Restate the records below exactly. Pictures are not part of the copy.
Working data: Begin
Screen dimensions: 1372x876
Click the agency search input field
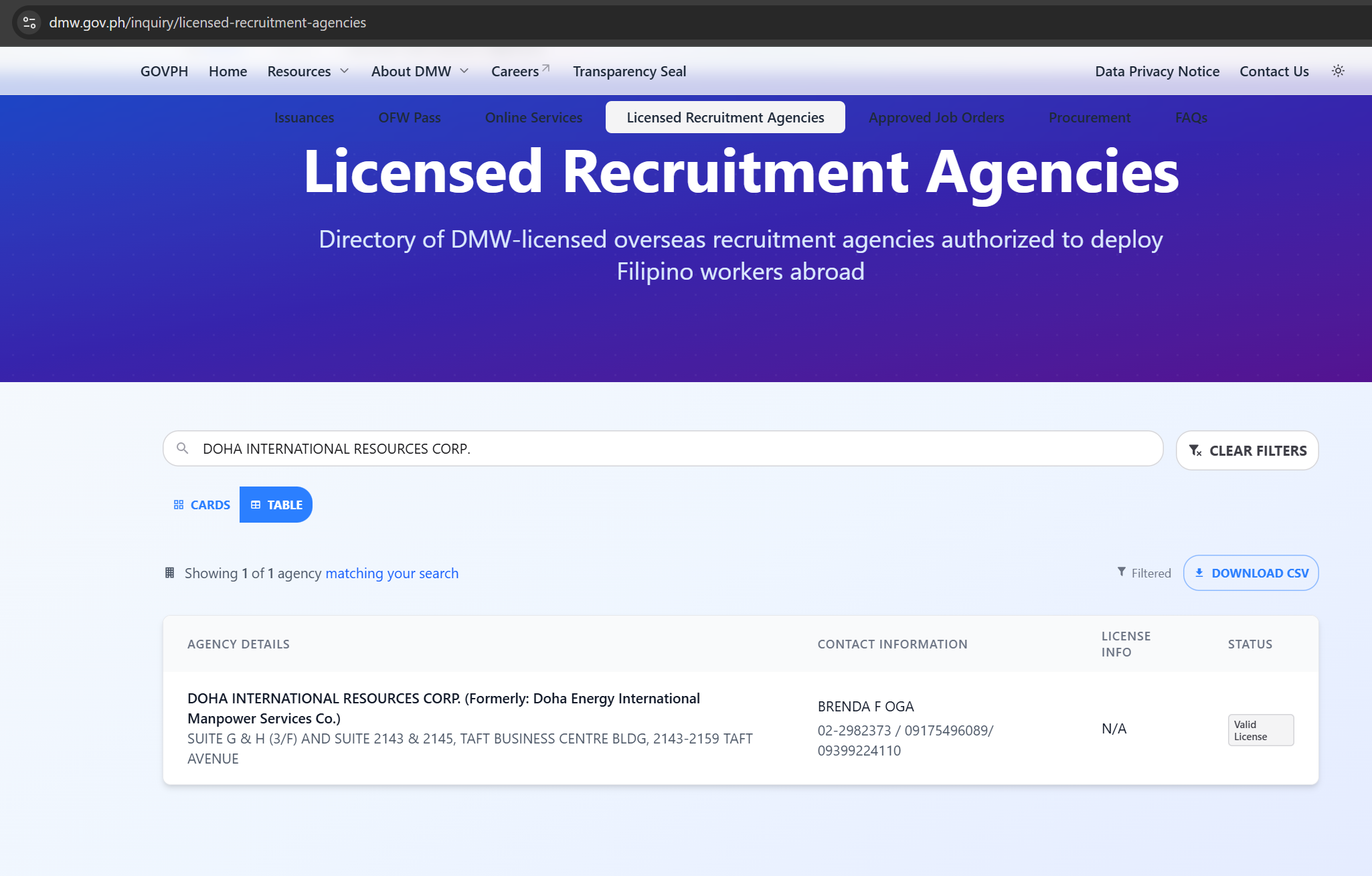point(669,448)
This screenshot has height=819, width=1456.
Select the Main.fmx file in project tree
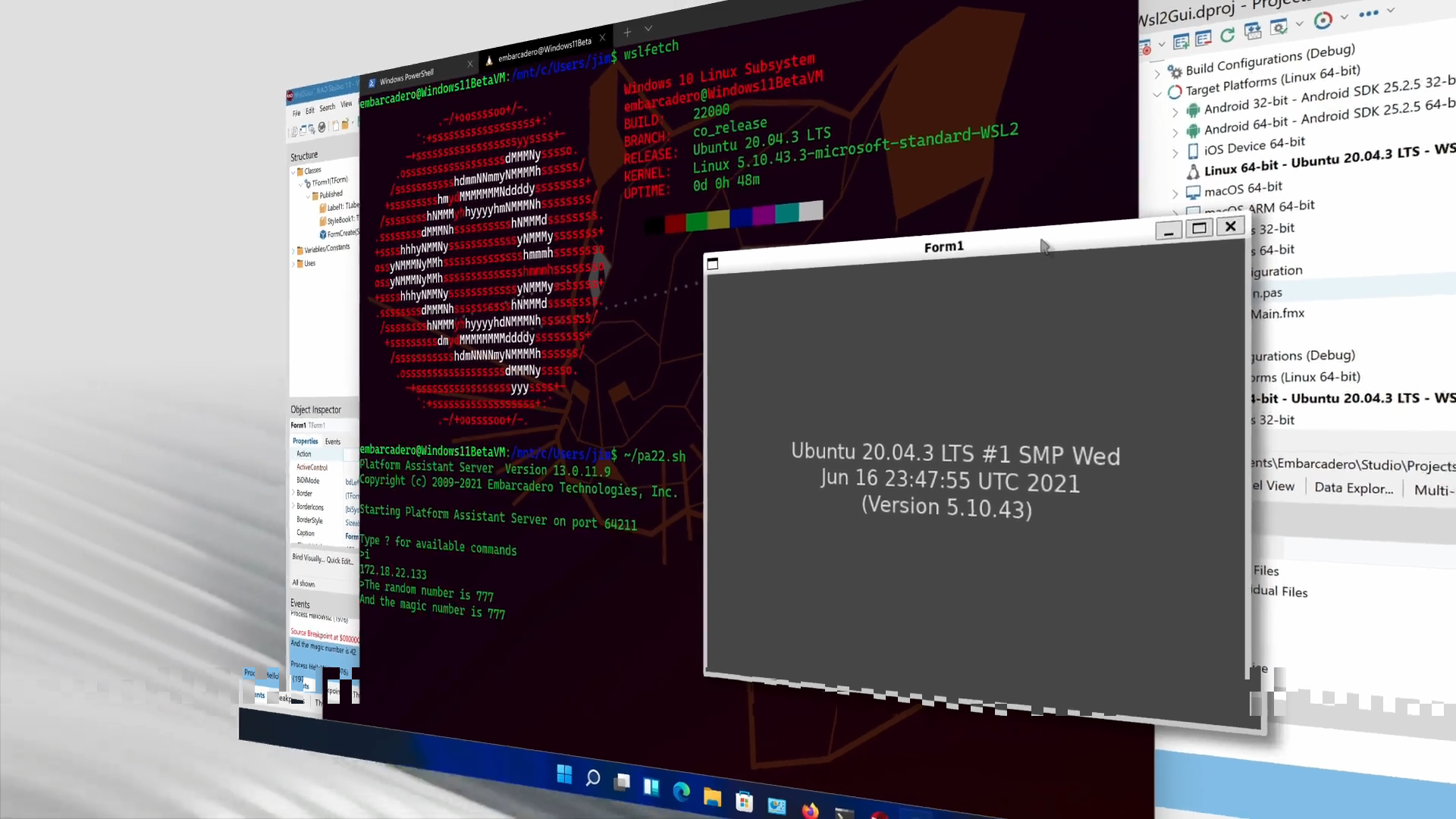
Working data: End
● Written response
Screen dimensions: 1372x876
Click the agency search input field
point(669,448)
This screenshot has height=819, width=1456.
Select the Main.fmx file in project tree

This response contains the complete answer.